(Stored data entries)

=== Begin Enclosure ===

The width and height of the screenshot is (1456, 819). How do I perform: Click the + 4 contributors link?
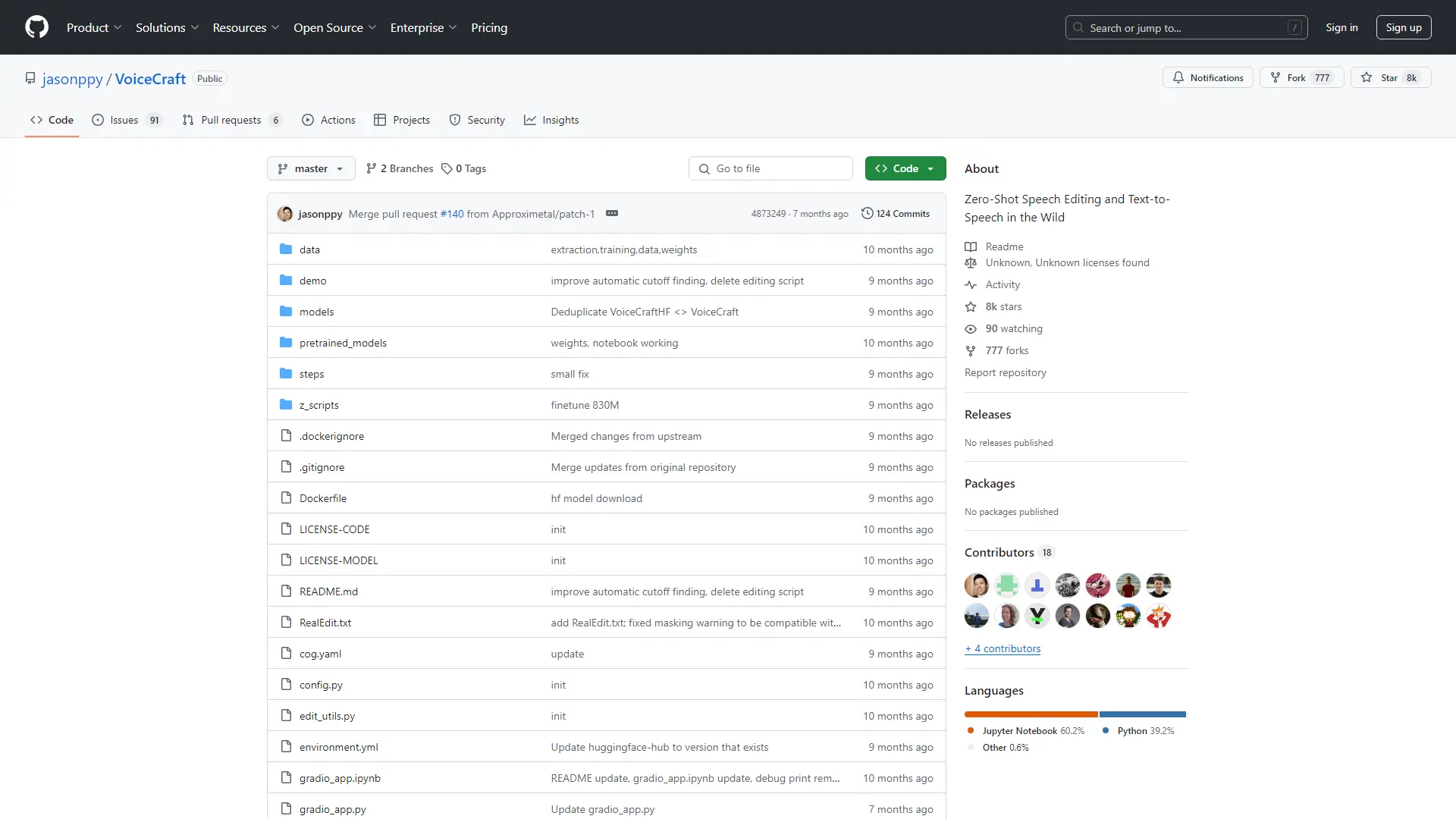[x=1003, y=648]
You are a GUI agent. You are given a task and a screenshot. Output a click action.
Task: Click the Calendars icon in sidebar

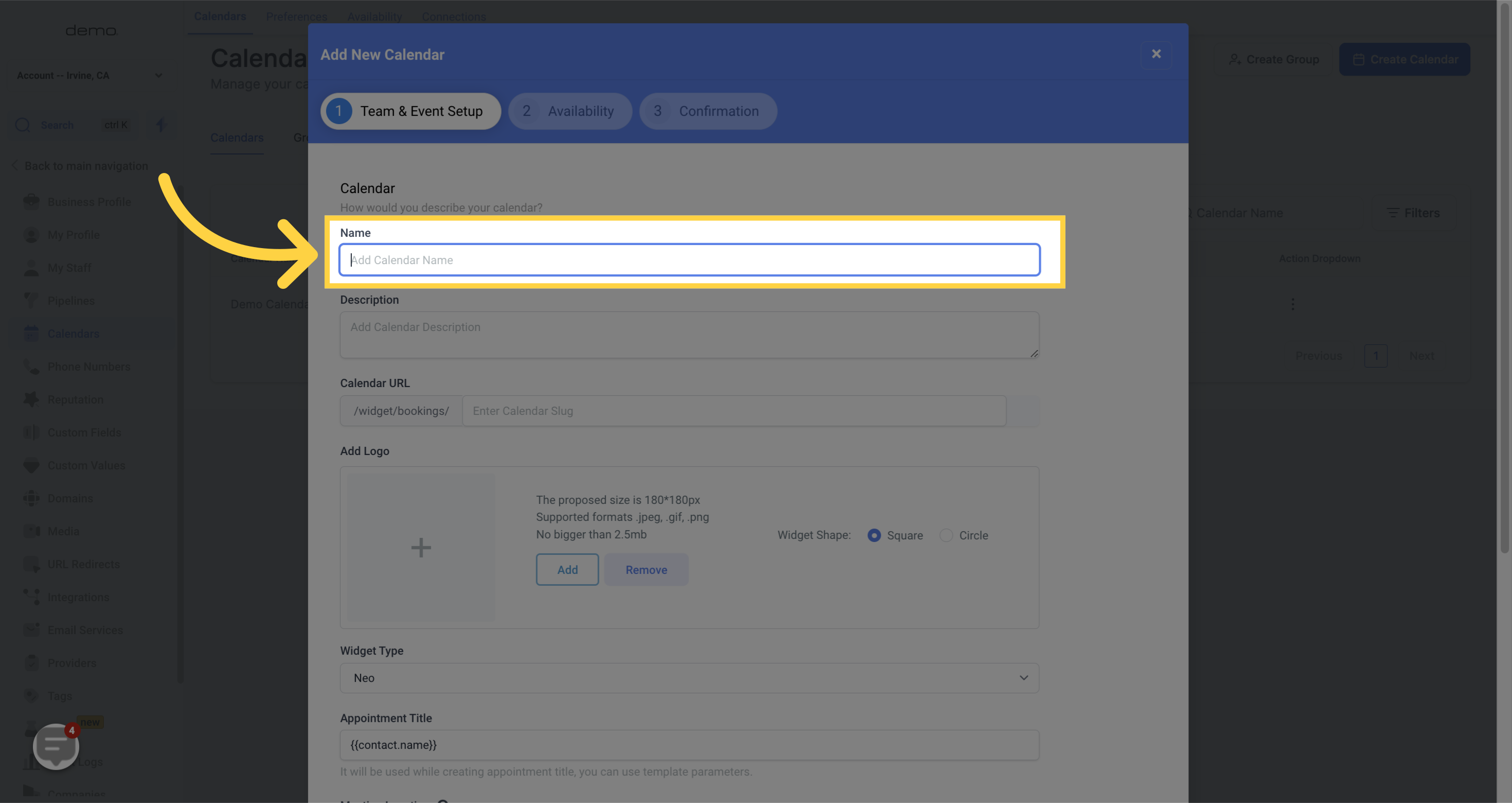[31, 333]
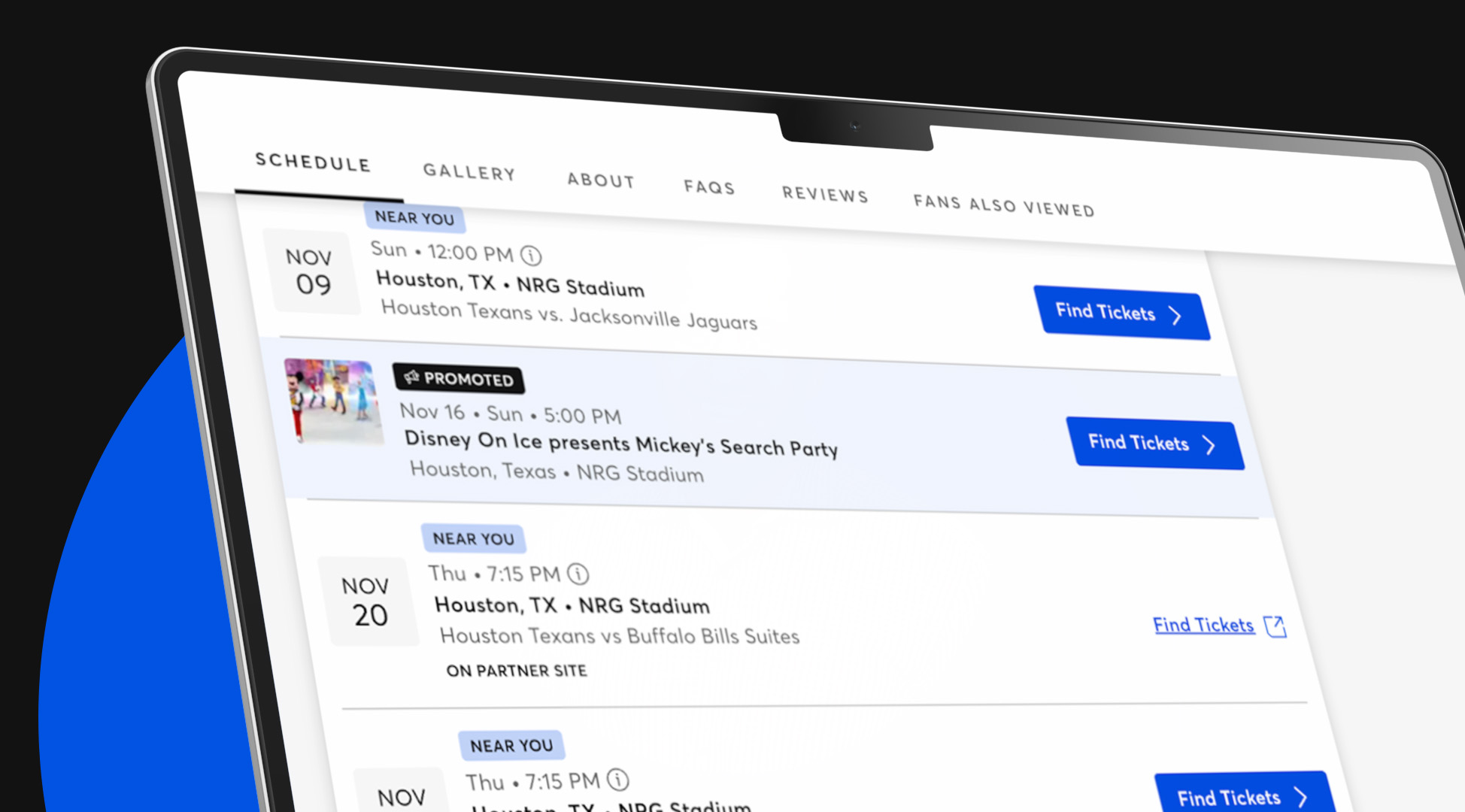View the Reviews tab

(x=824, y=195)
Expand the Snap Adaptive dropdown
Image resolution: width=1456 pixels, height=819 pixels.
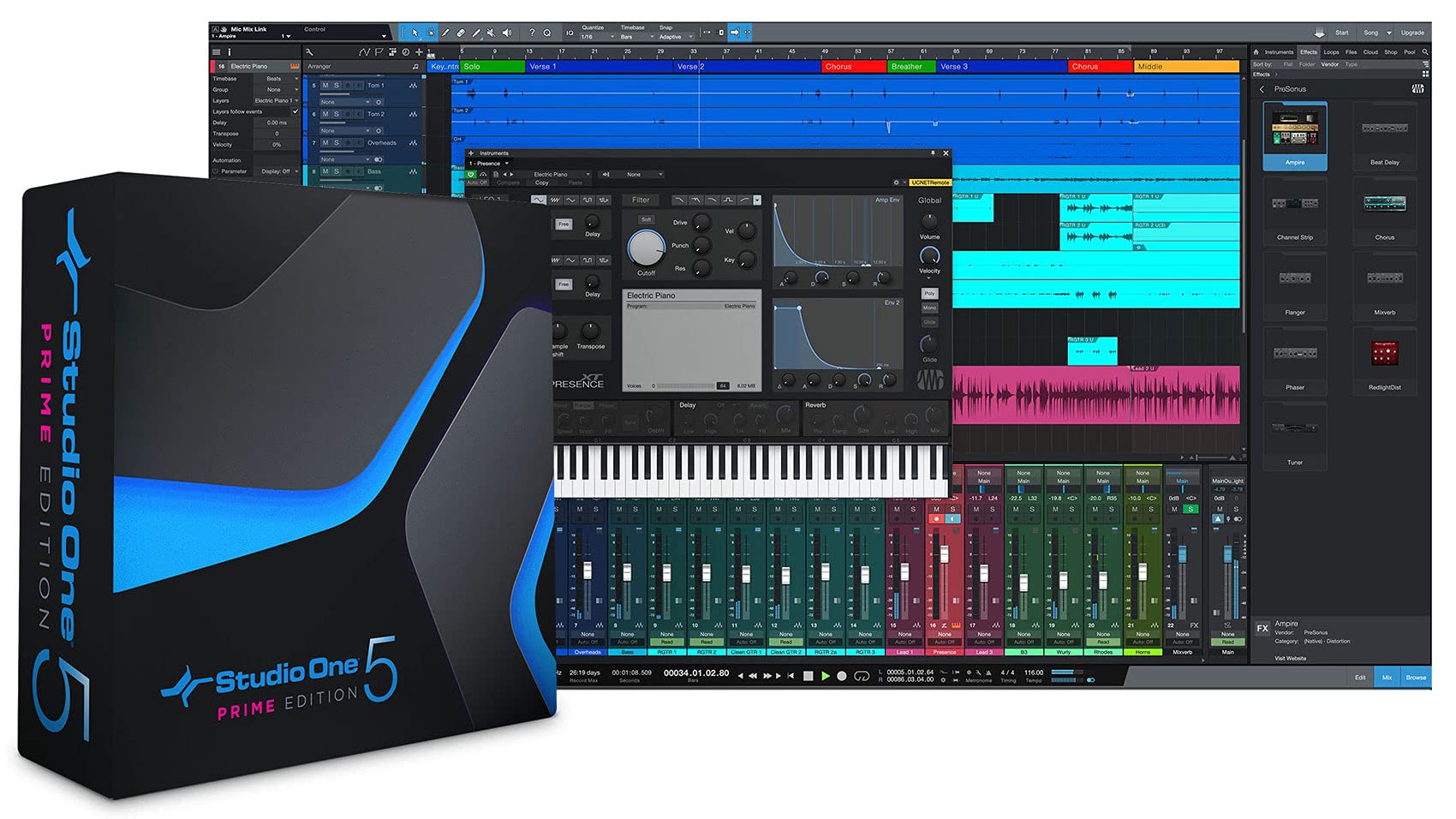(675, 37)
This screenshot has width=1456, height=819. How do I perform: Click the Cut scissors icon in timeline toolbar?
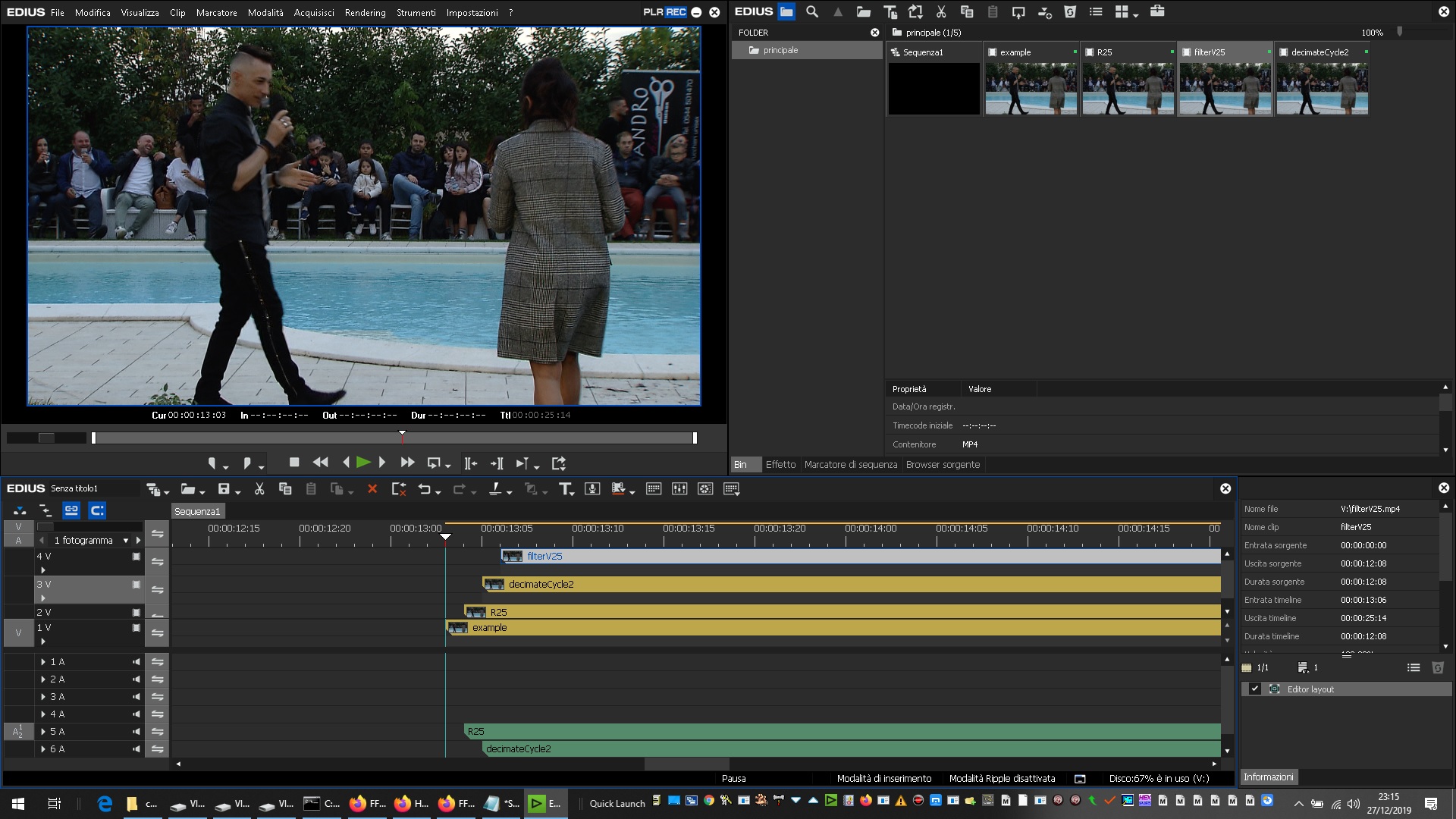[x=259, y=489]
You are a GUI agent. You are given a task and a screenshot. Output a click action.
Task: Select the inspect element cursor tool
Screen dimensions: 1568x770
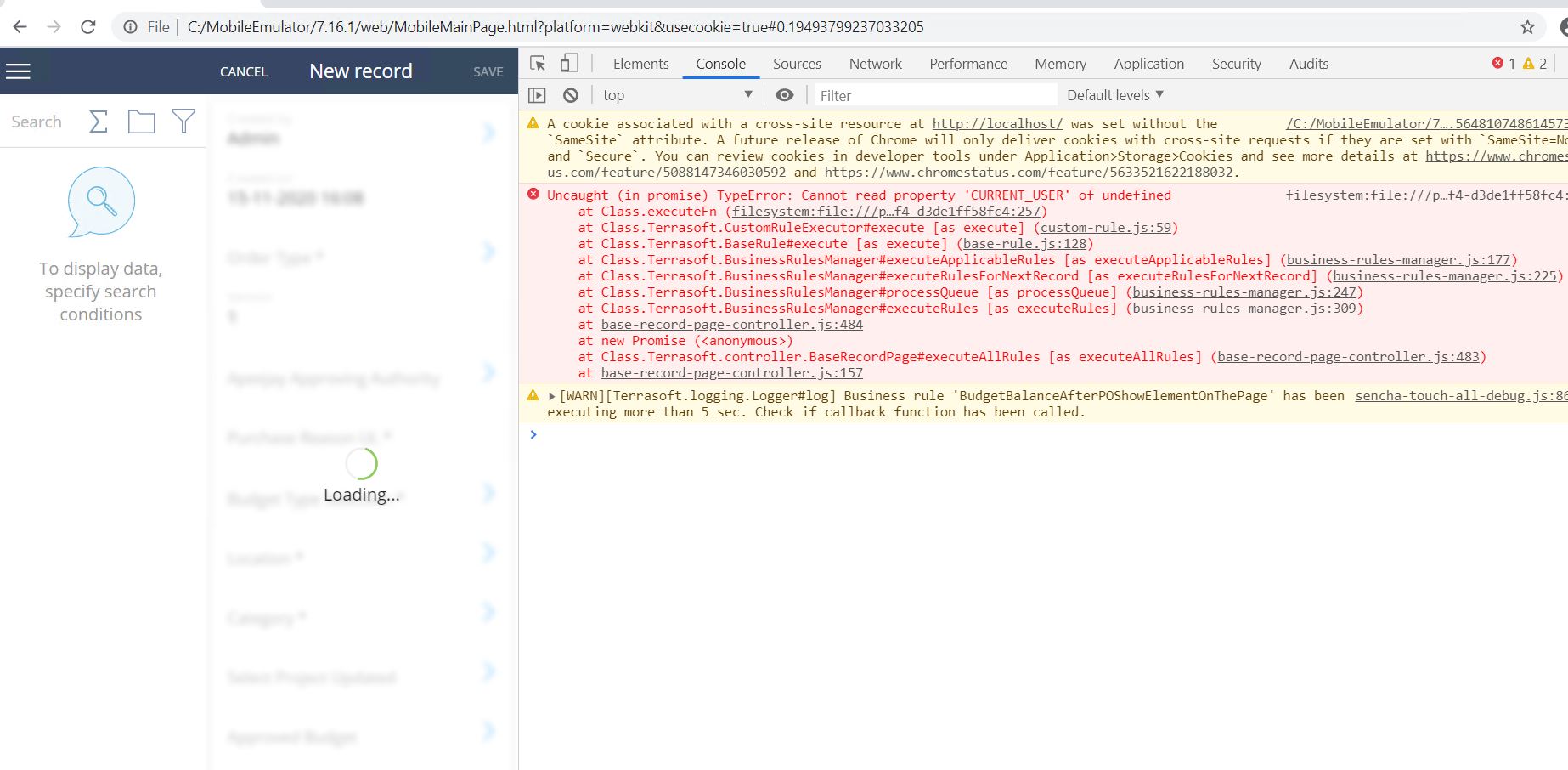(x=536, y=63)
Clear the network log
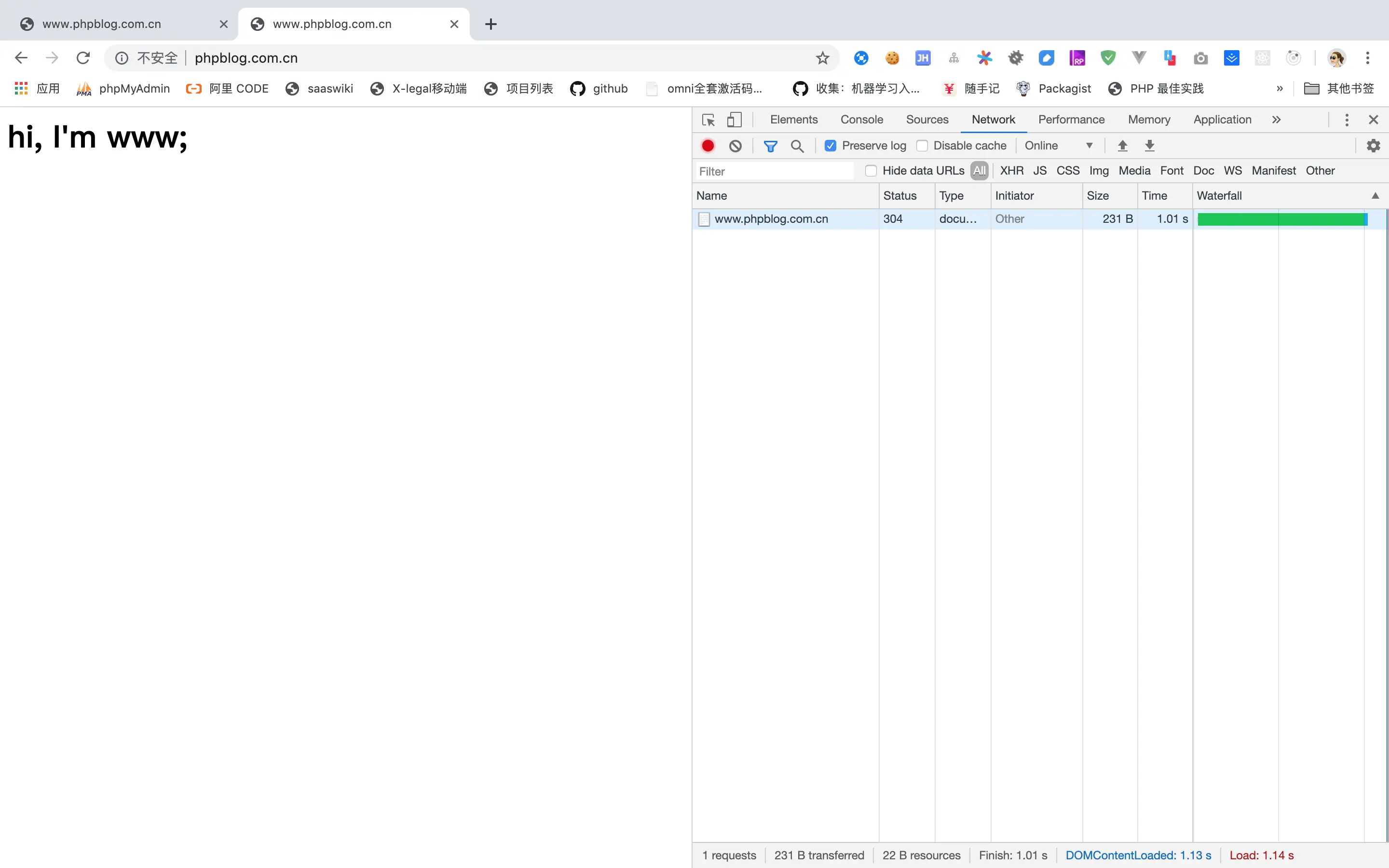This screenshot has width=1389, height=868. pyautogui.click(x=735, y=146)
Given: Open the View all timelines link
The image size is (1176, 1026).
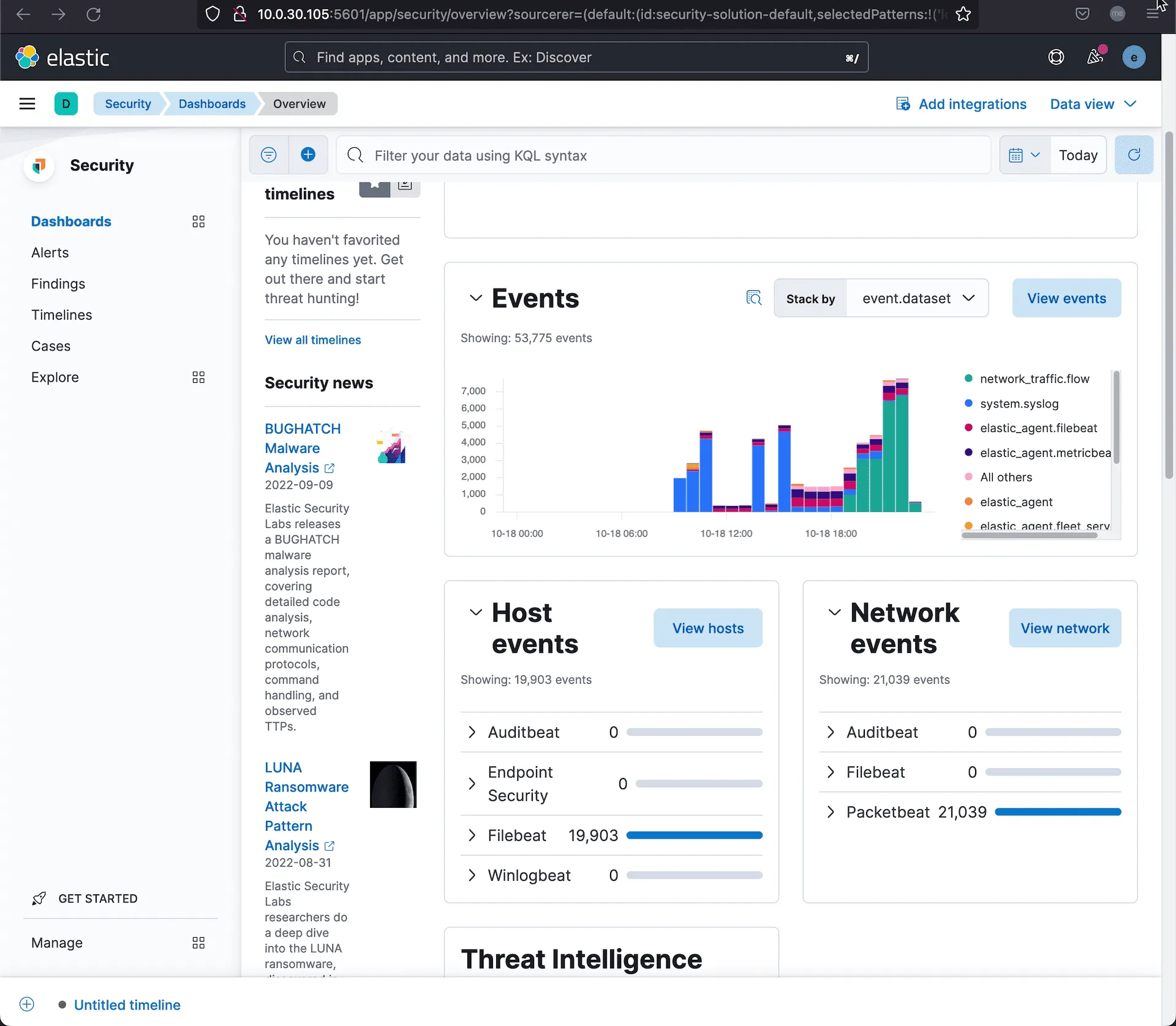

=== End Enclosure ===

◆ **Exercise instructions**: Please output every record above exactly. Leave the pictures out.

◆ **Task answer**:
The width and height of the screenshot is (1456, 819). How do I perform: Click the + 4 contributors link?
[x=1003, y=648]
You are a GUI agent. You are given a task and a screenshot. Output a click action.
Task: Click the Calendars icon in sidebar

[31, 333]
View the Reviews tab

(x=824, y=195)
Expand the Snap Adaptive dropdown
Image resolution: width=1456 pixels, height=819 pixels.
(675, 37)
This screenshot has width=1456, height=819. How do I perform: Click the Cut scissors icon in timeline toolbar?
[x=259, y=489]
You are a GUI agent. You are given a task and a screenshot. Output a click action.
Task: Select the inspect element cursor tool
Screen dimensions: 1568x770
(x=536, y=63)
Clear the network log
This screenshot has width=1389, height=868. pyautogui.click(x=735, y=146)
Given: Open the View all timelines link
The image size is (1176, 1026).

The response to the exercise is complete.